---------- Data extract

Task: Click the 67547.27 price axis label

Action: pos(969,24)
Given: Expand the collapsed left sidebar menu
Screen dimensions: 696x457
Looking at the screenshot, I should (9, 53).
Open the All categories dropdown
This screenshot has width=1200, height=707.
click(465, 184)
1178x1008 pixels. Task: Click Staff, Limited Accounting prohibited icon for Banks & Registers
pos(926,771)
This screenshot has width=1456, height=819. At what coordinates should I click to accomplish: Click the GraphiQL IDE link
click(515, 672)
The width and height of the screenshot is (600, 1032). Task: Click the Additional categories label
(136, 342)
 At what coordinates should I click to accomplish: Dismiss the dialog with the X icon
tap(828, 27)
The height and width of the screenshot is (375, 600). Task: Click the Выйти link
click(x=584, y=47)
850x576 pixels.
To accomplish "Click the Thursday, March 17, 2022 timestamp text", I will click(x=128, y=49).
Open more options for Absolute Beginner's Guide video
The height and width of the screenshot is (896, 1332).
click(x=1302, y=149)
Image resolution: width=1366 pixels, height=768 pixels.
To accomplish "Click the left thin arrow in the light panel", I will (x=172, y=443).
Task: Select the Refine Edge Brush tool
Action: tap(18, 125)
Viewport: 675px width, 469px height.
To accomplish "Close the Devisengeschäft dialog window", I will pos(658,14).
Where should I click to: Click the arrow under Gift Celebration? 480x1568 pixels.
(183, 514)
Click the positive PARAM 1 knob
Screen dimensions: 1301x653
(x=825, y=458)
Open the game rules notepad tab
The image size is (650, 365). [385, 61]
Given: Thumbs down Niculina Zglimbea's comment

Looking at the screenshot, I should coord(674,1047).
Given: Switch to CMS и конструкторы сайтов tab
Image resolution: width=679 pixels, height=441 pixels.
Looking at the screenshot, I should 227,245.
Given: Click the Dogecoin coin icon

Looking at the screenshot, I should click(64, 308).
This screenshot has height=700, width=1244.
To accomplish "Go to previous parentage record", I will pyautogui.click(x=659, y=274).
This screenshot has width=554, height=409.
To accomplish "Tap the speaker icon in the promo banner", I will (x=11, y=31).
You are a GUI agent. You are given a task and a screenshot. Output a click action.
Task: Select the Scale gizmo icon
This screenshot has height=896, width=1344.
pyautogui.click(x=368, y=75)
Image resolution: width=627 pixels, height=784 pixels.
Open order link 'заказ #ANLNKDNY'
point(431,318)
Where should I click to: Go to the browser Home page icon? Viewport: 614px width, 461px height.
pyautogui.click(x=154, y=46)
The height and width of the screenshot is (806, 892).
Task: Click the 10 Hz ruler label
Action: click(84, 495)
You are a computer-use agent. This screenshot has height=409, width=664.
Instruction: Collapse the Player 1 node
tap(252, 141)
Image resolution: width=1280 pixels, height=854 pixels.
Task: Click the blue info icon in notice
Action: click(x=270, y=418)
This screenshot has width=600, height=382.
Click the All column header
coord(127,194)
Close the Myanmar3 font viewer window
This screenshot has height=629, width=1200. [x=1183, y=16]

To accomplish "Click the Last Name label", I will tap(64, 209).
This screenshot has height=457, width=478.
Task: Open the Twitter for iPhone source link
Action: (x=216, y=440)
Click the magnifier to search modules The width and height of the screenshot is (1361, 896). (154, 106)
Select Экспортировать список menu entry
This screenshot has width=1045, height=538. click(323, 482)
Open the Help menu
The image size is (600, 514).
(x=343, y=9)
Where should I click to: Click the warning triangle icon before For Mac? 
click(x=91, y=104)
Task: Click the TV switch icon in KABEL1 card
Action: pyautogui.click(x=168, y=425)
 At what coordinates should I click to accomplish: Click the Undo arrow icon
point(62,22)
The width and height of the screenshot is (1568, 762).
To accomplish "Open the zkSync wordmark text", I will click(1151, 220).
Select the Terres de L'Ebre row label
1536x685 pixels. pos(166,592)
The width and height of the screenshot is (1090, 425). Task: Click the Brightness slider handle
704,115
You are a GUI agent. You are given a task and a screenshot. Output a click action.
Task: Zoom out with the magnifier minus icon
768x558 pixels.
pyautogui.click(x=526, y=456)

--------------------

# [Brief]
Repeat each record above precisely as written.

# [Output below]
Task: Click the 67547.27 price axis label

Action: pos(969,24)
Given: Expand the collapsed left sidebar menu
Screen dimensions: 696x457
Looking at the screenshot, I should (9, 53).
Open the All categories dropdown
This screenshot has width=1200, height=707.
click(465, 184)
1178x1008 pixels. Task: Click Staff, Limited Accounting prohibited icon for Banks & Registers
pos(926,771)
This screenshot has width=1456, height=819. At what coordinates should I click to accomplish: Click the GraphiQL IDE link
click(515, 672)
The width and height of the screenshot is (600, 1032). Task: Click the Additional categories label
(136, 342)
 At what coordinates should I click to accomplish: Dismiss the dialog with the X icon
tap(828, 27)
The height and width of the screenshot is (375, 600). Task: Click the Выйти link
click(x=584, y=47)
850x576 pixels.
To accomplish "Click the Thursday, March 17, 2022 timestamp text", I will click(x=128, y=49).
Open more options for Absolute Beginner's Guide video
The height and width of the screenshot is (896, 1332).
click(x=1302, y=149)
Image resolution: width=1366 pixels, height=768 pixels.
To accomplish "Click the left thin arrow in the light panel", I will (x=172, y=443).
Task: Select the Refine Edge Brush tool
Action: tap(18, 125)
Viewport: 675px width, 469px height.
To accomplish "Close the Devisengeschäft dialog window", I will pos(658,14).
Where should I click to: Click the arrow under Gift Celebration? 480x1568 pixels.
(183, 514)
Click the positive PARAM 1 knob
Screen dimensions: 1301x653
(x=825, y=458)
Open the game rules notepad tab
The image size is (650, 365). [385, 61]
Given: Thumbs down Niculina Zglimbea's comment

Looking at the screenshot, I should coord(674,1047).
Given: Switch to CMS и конструкторы сайтов tab
Image resolution: width=679 pixels, height=441 pixels.
Looking at the screenshot, I should 227,245.
Given: Click the Dogecoin coin icon

Looking at the screenshot, I should click(64, 308).
This screenshot has height=700, width=1244.
To accomplish "Go to previous parentage record", I will pyautogui.click(x=659, y=274).
This screenshot has width=554, height=409.
To accomplish "Tap the speaker icon in the promo banner", I will (x=11, y=31).
You are a GUI agent. You are given a task and a screenshot. Output a click action.
Task: Select the Scale gizmo icon
This screenshot has height=896, width=1344.
pyautogui.click(x=368, y=75)
Image resolution: width=627 pixels, height=784 pixels.
Open order link 'заказ #ANLNKDNY'
point(431,318)
Where should I click to: Go to the browser Home page icon? Viewport: 614px width, 461px height.
pyautogui.click(x=154, y=46)
The height and width of the screenshot is (806, 892).
Task: Click the 10 Hz ruler label
Action: click(84, 495)
You are a computer-use agent. This screenshot has height=409, width=664.
Instruction: Collapse the Player 1 node
tap(252, 141)
Image resolution: width=1280 pixels, height=854 pixels.
Task: Click the blue info icon in notice
Action: click(x=270, y=418)
This screenshot has width=600, height=382.
Click the All column header
coord(127,194)
Close the Myanmar3 font viewer window
This screenshot has height=629, width=1200. [x=1183, y=16]

To accomplish "Click the Last Name label", I will tap(64, 209).
This screenshot has height=457, width=478.
Task: Open the Twitter for iPhone source link
Action: (x=216, y=440)
Click the magnifier to search modules The width and height of the screenshot is (1361, 896). (154, 106)
Select Экспортировать список menu entry
This screenshot has width=1045, height=538. click(323, 482)
Open the Help menu
The image size is (600, 514).
(x=343, y=9)
Where should I click to: Click the warning triangle icon before For Mac? 
click(x=91, y=104)
Task: Click the TV switch icon in KABEL1 card
Action: pyautogui.click(x=168, y=425)
 At what coordinates should I click to accomplish: Click the Undo arrow icon
point(62,22)
The width and height of the screenshot is (1568, 762).
To accomplish "Open the zkSync wordmark text", I will click(1151, 220).
Select the Terres de L'Ebre row label
1536x685 pixels. pos(166,592)
The width and height of the screenshot is (1090, 425). Task: Click the Brightness slider handle
704,115
You are a GUI agent. You are given a task and a screenshot. Output a click action.
Task: Zoom out with the magnifier minus icon
768x558 pixels.
pyautogui.click(x=526, y=456)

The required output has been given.